Il libro uscì nell’ormai lontano 1963 e ora lo ripubblica la Shake in una bella edizione ricca di fotografie (ci sono tutti, Muddy Waters, Ida Cox, Ornette Coleman, la Holiday, Armstrong e disegni e foto di aste di schiavi, locali di Harlem etc). Baraka, nato nel 1934, poeta e saggista, movimentista politico, promotore della Black Community Development and Defense Organization, fondatore della casa editrice Totem Press che ebbe un ruolo importante nello sviluppo della Beat Generation, poi convertitosi all’Islam, svolgeva una ricerca densissima che includeva il fatto musicale in una storia molto più complessa. Intesa come storia sociale ovviamente, persino politica.

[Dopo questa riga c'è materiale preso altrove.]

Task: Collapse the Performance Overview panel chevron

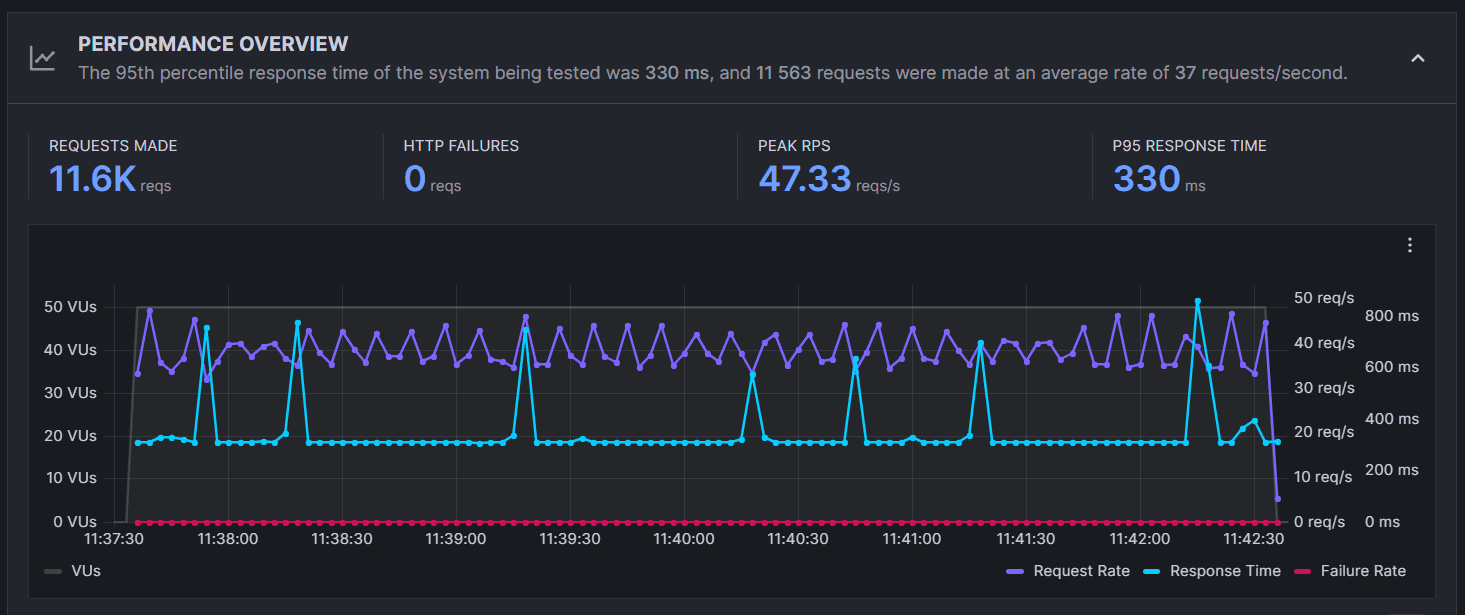Action: pos(1417,58)
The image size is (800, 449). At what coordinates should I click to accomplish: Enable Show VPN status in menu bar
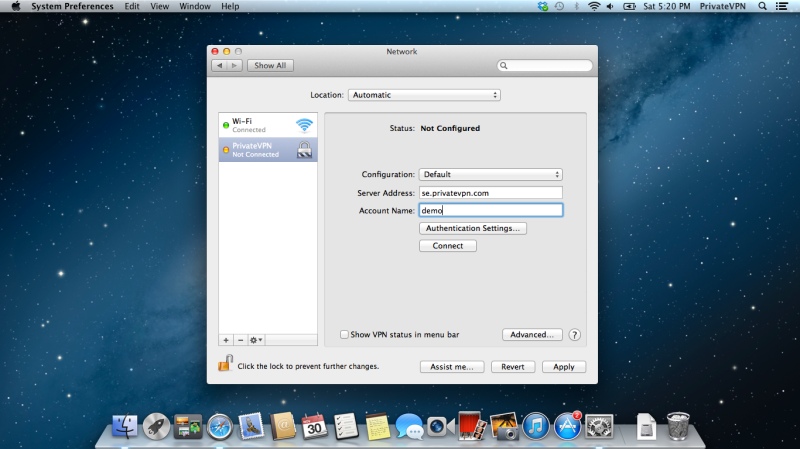point(345,335)
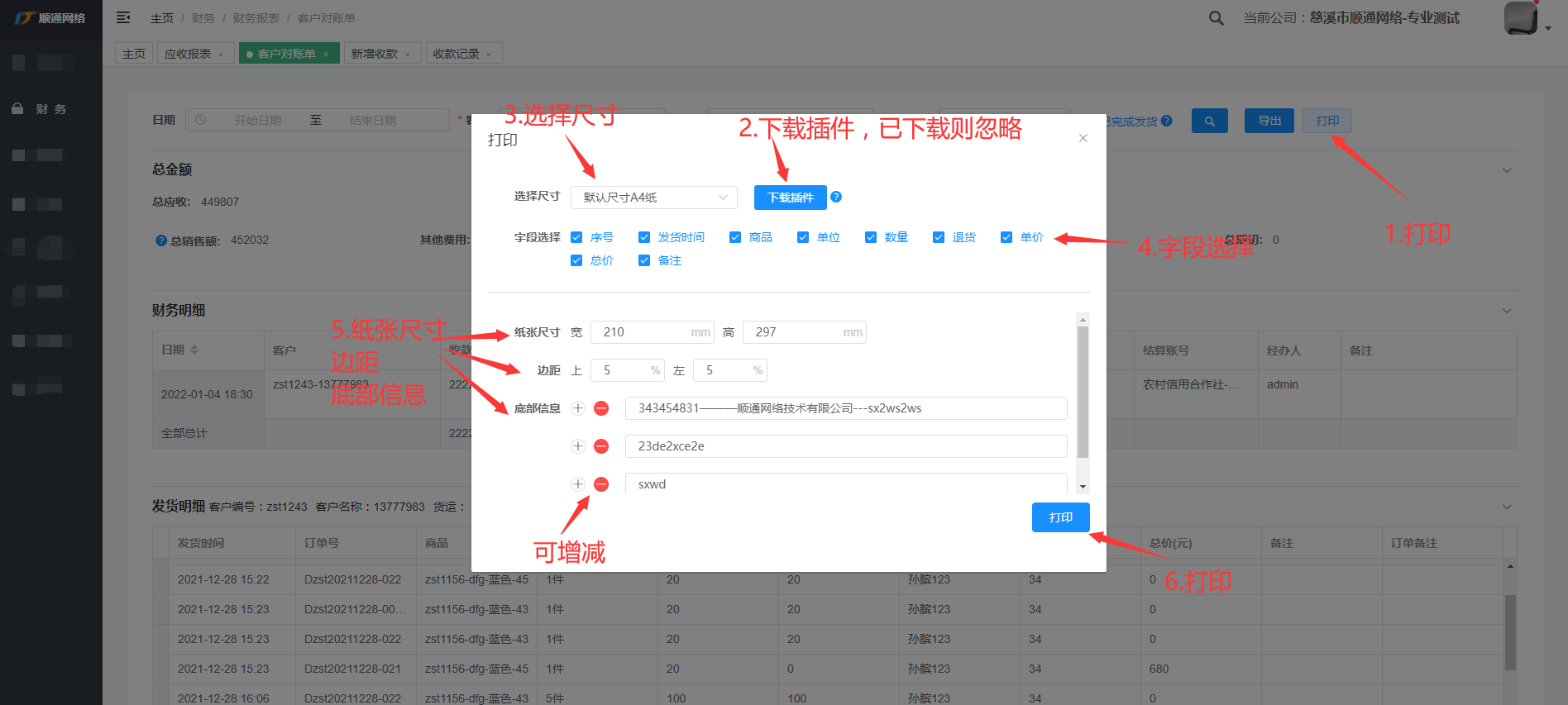Click the dialog's vertical scrollbar down arrow
The width and height of the screenshot is (1568, 705).
pyautogui.click(x=1083, y=487)
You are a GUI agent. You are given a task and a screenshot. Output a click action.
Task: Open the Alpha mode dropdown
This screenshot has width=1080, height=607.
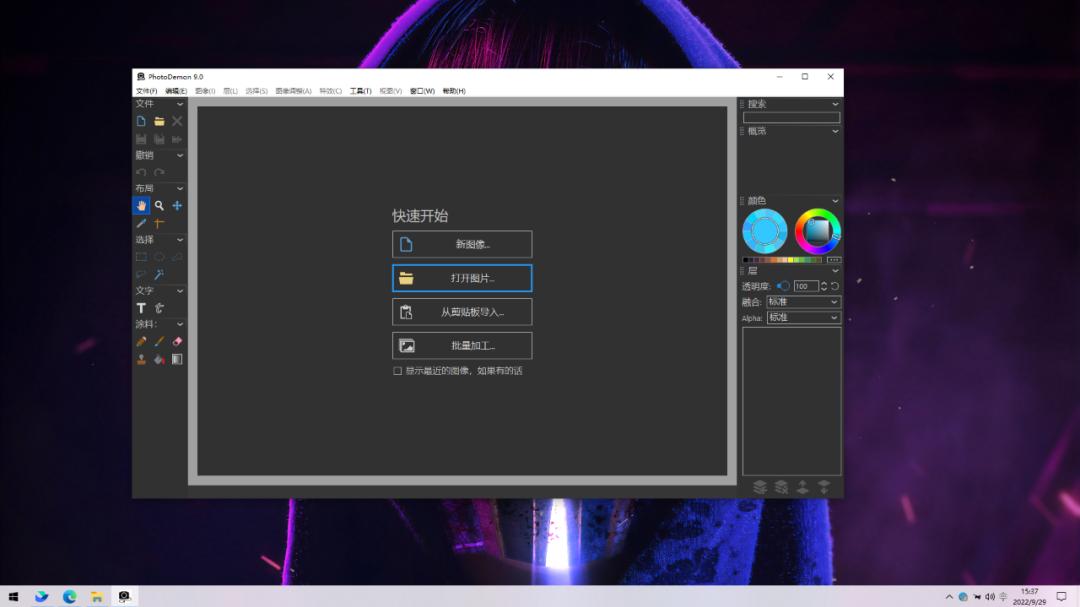[x=803, y=318]
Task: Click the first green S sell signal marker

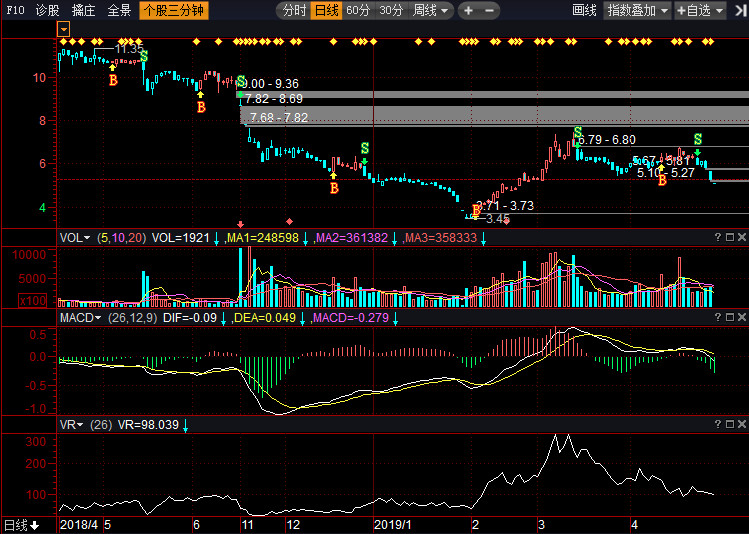Action: [x=143, y=56]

Questa cifra “politica” è messa in questione ancora oggi, in una prefazione scritta molti anni dopo proprio per i lettori italiani: e chiama in causa precisi orientamenti dell’autore, vicino com’è stato nella sua vita a un originale intreccio di marxismo e ottiche afroamericane. In questa lettura, blues e jazz partecipano di vicende sociali e culturali che li determinano, e se le radici di questa musica sono nere, poi essa si articola attraverso l’indubbio meticciato con il mondo americano. “L'estetica del blues non ha solo valore storico ma anche sociale – scrive Baraka. – E deve riguardare il come e il cosa sia l'esistenza nera e il modo in cui si riflette su se stessa". Estetica che non si arresta ai prodromi della schiavitù, ma s’incrocia e modifica con ciò che incontra via via, rimanendo tuttavia, a suo avviso, una forma peculiare di emozione, un sentimento. Qualcosa che ha da essere studiato non solo nei suoi elementi stilistico-strutturali dunque; e ricordando che “l’estetica blues è solo un aspetto della totalità dell’estetica afroamericana”.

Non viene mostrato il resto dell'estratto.